Liver injury is conveniently divided into acute and chronic for the purposes of description and clinical management. However, in practice, the same cause may produce either an acute or a chronic illness, in the latter event not necessarily with any preceding clinically evident acute phase. For example, viral hepatitis is considered here under the heading of acute liver injury, but it can lead to chronic liver damage.

Aetiology

The major causes of acute liver injury are:

viral infections
high alcohol consumption
adverse drug reactions
biliary obstruction, commonly due to gallstones.

Direct physical injury to the liver, such as laceration in a road traffic accident, is another important form of acute liver injury, but the focal nature of the injury contrasts with the diffuse injury produced by the agents listed above. Recovery from acute liver injury, focal or diffuse, is attributable to the capacity of the organ for cellular regeneration.

Clinicopathological features

The clinical and laboratory manifestations of acute liver injury are:

malaise
jaundice
raised serum bilirubin and transaminases
in severe cases, evidence of liver failure.

Most of the signs and symptoms of acute liver damage are predictable from the known functions of the liver. The best known is jaundice (or icterus) due to failure of the liver to secrete bile at the rate at which it is formed in the body from the destruction of red cells. Severe acute liver damage can lead to bruising and haemorrhage, due to clotting factor deficiency, and coma due to the accumulation of toxic metabolites that mimic neurotransmitters (‘false neurotransmitters’).

Laboratory investigations

Laboratory investigations will reveal evidence of liver cell damage, in that there will be elevated levels of serum enzymes, particularly the transaminases, and bilirubin. Liver cell damage results in some impairment of bilirubin conjugation, but also failure to excrete conjugated bilirubin and any stercobilinogen absorbed from the gut. Consequently, the urine is darkened by the presence of excess conjugated bilirubin and urobilin (derived by oxidation from urobilinogen) that cannot be excreted by the liver (Fig. 16.2). Eventually, as the liver damage persists, urobilinogen disappears from the urine because little or no bilirubin is being excreted by the liver. Jaundice due to bile duct obstruction—commonly by gallstones—also results in dark urine due to excess conjugated bilirubin that cannot be excreted by the liver; urobilinogen is usually absent, unless the obstruction is of very recent onset or intermittent, because no bilirubin reaches the intestine. Examination of urine and faeces (for colour) can therefore assist in the differential diagnosis of jaundice (Table 16.2).

Table 16.2Differential diagnosis of jaundice from bile abnormalities in urine and faeces, and from serum

image

Histology

In almost all cases of acute liver injury there will be liver cell degeneration or death and an inflammatory reaction. Superimposed on this uniform reaction to acute injury are, in many cases, diagnostic changes specific to the causative agent.
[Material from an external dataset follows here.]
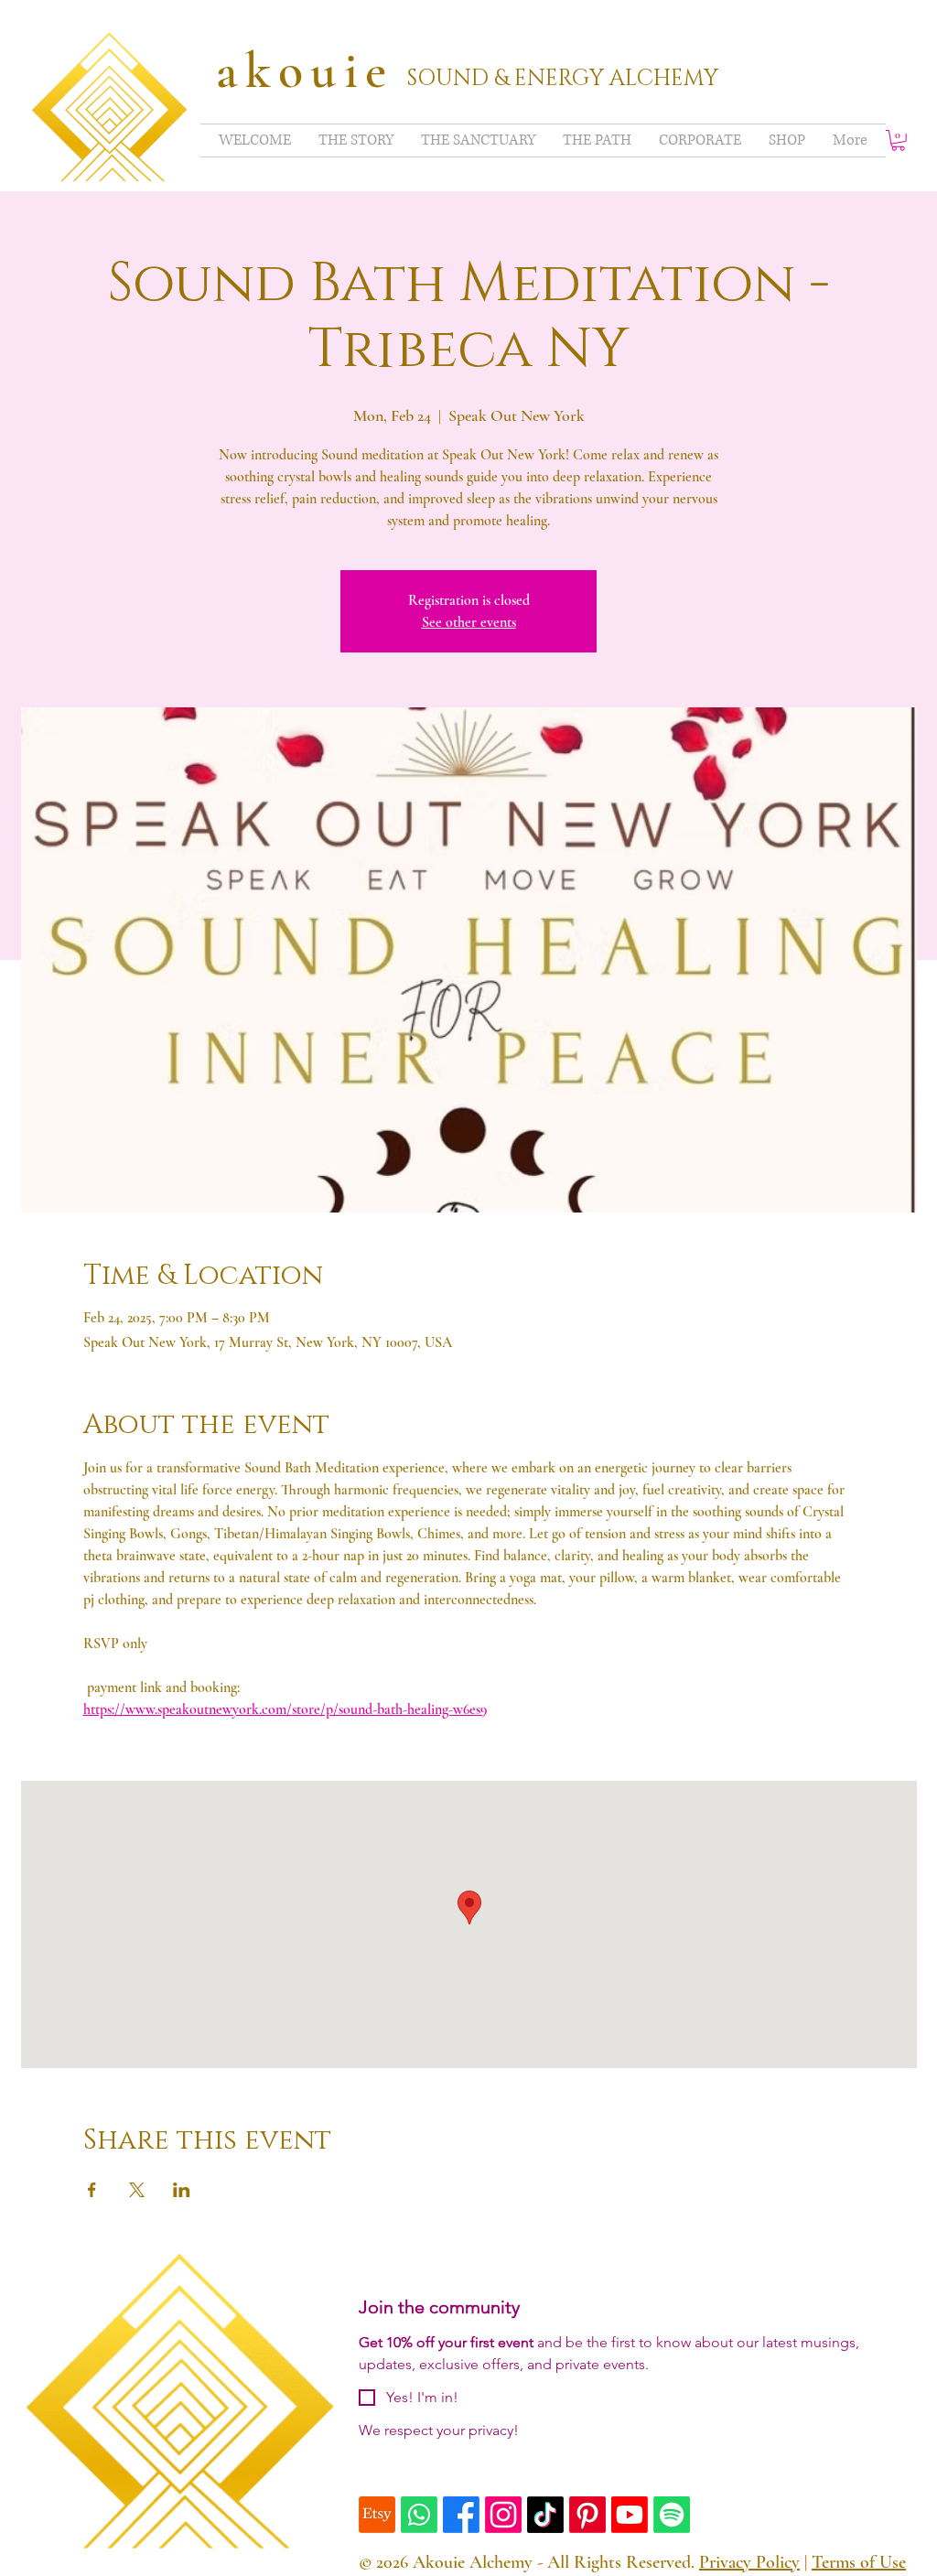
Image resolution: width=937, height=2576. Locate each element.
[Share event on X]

Also evident in liver biopsies will be the pattern of cell damage, from which the prognosis can be deduced (Fig. 16.3):

Death of individual liver cells (apoptosis) is the most frequent pattern in viral hepatitis and usually denotes certain recovery with no long-term sequelae.
Death of periportal hepatocytes at the limiting plate (interface hepatitis) or entire acinar zones, usually zone 3 (bridging necrosis), disrupts the hepatic architecture and leads to a risk of cirrhosis developing.
Liver cell death substantially affecting entire acini (panacinar necrosis) leads to liver failure and a significant risk of imminent death.
image

Fig. 16.3 Patterns of liver cell death and their clinicopathological significance. Death of the liver cells immediately surrounding central veins denotes cardiac failure, some other impediment to venous drainage, or some toxic cause (e.g. paracetamol overdose). Bridging necrosis (in acinar zone 3) is a feature of severe hepatitis. Interface hepatitis is death of liver cells at the margin of the portal tracts; this is a feature of chronic hepatitis due to a variety of causes. Apoptotic death of single cells is typical of acute viral hepatitis.

Viral hepatitis

image Common cause of acute liver injury
image Hepatitis viruses A, B, C and E, and delta agent
image Other viruses causing liver damage include Epstein–Barr virus, yellow fever virus, herpes simplex virus and cytomegalovirus

Hepatitis viruses

The main hepatitis viruses (Table 16.3) are:

hepatitis A virus (HAV)
hepatitis B virus (HBV)
hepatitis C virus (HCV)
hepatitis E virus (HEV)
delta agent, a defective virus requiring HBV for pathogenicity.

Table 16.3Hepatitis viruses: their characteristics and associated diseases (delta agent, a defective virus, is not included)

image

These hepatitis viruses are immunologically distinct. Infection usually confers life-long immunity to the infecting virus but not to the others.

The clinical features range from a trivial illness without jaundice (anicteric hepatitis) which may escape detection (this is a common result of HAV infection) to a more significant illness with jaundice and other clinical evidence of disturbed liver function. Sometimes the illness is dominated by jaundice, with little elevation of serum transaminases (cholestatic hepatitis). Severe infection leads to overt liver failure.

Yellow fever, caused by a group B arbovirus, shares many clinical and histological features with the illness usually designated viral hepatitis, but it is not normally included within this group for the purposes of description, mainly because its geographical distribution is very restricted.

The liver may also become infected by many other viruses, but these are not regarded as ‘hepatitis viruses’ because the infection is not confined to the liver. Examples include:

infectious mononucleosis due to Epstein–Barr virus
herpes simplex virus 1
cytomegalovirus.

Hepatitis A virus

The main characteristics of hepatitis A are:

‘faecal–oral’ spread
relatively short incubation period
sporadic or epidemic
directly cytopathic virus
no carrier state
mild illness, full recovery usual.

Infection by HAV used to be called ‘infectious hepatitis’ because of its common occurrence in epidemics, though it also occurs sporadically. In most countries, infection by the virus is common, usually in youth; the resulting illness is often very mild and jaundice absent or so slight that it escapes notice. Overt jaundice and clinical recognition of the infection is less common. Hepatitis sufficiently severe to warrant hospital admission is unusual, and long-term sequelae or death are exceptional rarities. It is therefore a relatively benign infection.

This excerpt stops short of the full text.